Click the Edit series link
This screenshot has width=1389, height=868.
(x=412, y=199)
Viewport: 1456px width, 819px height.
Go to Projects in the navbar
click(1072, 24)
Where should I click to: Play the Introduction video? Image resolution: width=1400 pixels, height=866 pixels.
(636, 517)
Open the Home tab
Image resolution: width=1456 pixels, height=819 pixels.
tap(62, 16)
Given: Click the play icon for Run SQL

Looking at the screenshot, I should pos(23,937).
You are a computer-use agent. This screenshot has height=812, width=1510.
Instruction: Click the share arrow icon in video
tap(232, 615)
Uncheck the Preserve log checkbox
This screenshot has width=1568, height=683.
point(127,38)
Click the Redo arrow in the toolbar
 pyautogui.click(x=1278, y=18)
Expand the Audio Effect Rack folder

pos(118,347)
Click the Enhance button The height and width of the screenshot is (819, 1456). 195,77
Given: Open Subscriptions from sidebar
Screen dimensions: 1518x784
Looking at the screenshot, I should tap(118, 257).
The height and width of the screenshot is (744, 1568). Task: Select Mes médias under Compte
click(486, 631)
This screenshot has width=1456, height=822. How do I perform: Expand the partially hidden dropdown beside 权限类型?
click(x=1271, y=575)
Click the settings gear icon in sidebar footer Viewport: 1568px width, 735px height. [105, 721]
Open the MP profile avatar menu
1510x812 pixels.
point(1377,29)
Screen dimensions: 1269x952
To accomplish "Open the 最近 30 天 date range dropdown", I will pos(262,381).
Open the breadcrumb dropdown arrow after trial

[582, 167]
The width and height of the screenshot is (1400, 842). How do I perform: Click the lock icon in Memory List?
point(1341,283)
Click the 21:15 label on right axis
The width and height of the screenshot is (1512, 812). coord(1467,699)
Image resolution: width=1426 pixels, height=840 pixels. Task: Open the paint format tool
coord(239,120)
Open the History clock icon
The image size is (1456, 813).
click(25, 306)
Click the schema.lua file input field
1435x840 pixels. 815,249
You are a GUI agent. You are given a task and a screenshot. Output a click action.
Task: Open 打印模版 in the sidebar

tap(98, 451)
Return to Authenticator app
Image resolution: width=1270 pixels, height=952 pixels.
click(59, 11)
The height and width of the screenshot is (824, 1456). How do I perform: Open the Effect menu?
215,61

####################

Every line above has to be restated word for word.

:: Finished task ::
Click the Edit series link
This screenshot has width=1389, height=868.
(x=412, y=199)
Viewport: 1456px width, 819px height.
Go to Projects in the navbar
click(1072, 24)
Where should I click to: Play the Introduction video? Image resolution: width=1400 pixels, height=866 pixels.
(636, 517)
Open the Home tab
Image resolution: width=1456 pixels, height=819 pixels.
tap(62, 16)
Given: Click the play icon for Run SQL

Looking at the screenshot, I should pos(23,937).
You are a computer-use agent. This screenshot has height=812, width=1510.
Instruction: Click the share arrow icon in video
tap(232, 615)
Uncheck the Preserve log checkbox
This screenshot has width=1568, height=683.
point(127,38)
Click the Redo arrow in the toolbar
 pyautogui.click(x=1278, y=18)
Expand the Audio Effect Rack folder

pos(118,347)
Click the Enhance button The height and width of the screenshot is (819, 1456). 195,77
Given: Open Subscriptions from sidebar
Screen dimensions: 1518x784
Looking at the screenshot, I should tap(118, 257).
The height and width of the screenshot is (744, 1568). Task: Select Mes médias under Compte
click(486, 631)
This screenshot has width=1456, height=822. How do I perform: Expand the partially hidden dropdown beside 权限类型?
click(x=1271, y=575)
Click the settings gear icon in sidebar footer Viewport: 1568px width, 735px height. [105, 721]
Open the MP profile avatar menu
1510x812 pixels.
point(1377,29)
Screen dimensions: 1269x952
To accomplish "Open the 最近 30 天 date range dropdown", I will pos(262,381).
Open the breadcrumb dropdown arrow after trial

[582, 167]
The width and height of the screenshot is (1400, 842). How do I perform: Click the lock icon in Memory List?
point(1341,283)
Click the 21:15 label on right axis
The width and height of the screenshot is (1512, 812). coord(1467,699)
Image resolution: width=1426 pixels, height=840 pixels. Task: Open the paint format tool
coord(239,120)
Open the History clock icon
The image size is (1456, 813).
click(25, 306)
Click the schema.lua file input field
1435x840 pixels. 815,249
You are a GUI agent. You are given a task and a screenshot. Output a click action.
Task: Open 打印模版 in the sidebar

tap(98, 451)
Return to Authenticator app
Image resolution: width=1270 pixels, height=952 pixels.
click(59, 11)
The height and width of the screenshot is (824, 1456). How do I perform: Open the Effect menu?
215,61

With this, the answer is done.